▶ _GOAL OF THE EXERCISE_
What number of lines in the data below contain the string "each"? Answer with that number alone.
━━━━━ SOURCE MATERIAL
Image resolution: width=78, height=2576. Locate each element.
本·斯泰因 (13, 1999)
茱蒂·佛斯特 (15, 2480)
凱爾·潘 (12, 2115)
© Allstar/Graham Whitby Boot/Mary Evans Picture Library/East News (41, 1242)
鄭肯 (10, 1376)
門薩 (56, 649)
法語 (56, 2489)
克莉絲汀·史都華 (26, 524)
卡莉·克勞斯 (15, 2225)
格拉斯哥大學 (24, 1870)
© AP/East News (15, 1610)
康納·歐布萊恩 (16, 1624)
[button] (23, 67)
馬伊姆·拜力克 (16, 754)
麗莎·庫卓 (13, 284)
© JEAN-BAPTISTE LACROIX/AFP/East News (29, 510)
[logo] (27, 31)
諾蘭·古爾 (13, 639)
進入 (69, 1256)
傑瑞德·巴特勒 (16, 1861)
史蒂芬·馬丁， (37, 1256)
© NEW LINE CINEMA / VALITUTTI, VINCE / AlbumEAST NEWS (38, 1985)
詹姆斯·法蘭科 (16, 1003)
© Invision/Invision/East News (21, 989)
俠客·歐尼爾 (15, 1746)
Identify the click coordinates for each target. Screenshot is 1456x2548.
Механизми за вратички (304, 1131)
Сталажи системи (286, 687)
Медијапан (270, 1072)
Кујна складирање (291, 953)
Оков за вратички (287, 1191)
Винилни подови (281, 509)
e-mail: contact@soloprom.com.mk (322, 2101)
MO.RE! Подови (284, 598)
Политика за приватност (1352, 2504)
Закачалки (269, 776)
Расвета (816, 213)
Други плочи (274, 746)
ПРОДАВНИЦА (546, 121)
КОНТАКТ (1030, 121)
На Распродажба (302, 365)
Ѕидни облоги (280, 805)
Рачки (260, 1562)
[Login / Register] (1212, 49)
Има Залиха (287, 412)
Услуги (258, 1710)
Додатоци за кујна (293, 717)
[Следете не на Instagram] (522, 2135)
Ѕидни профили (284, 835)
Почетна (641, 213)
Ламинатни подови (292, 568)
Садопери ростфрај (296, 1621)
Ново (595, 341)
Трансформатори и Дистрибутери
━━━━━━━━━━
▶ _TASK RESPONSE_
2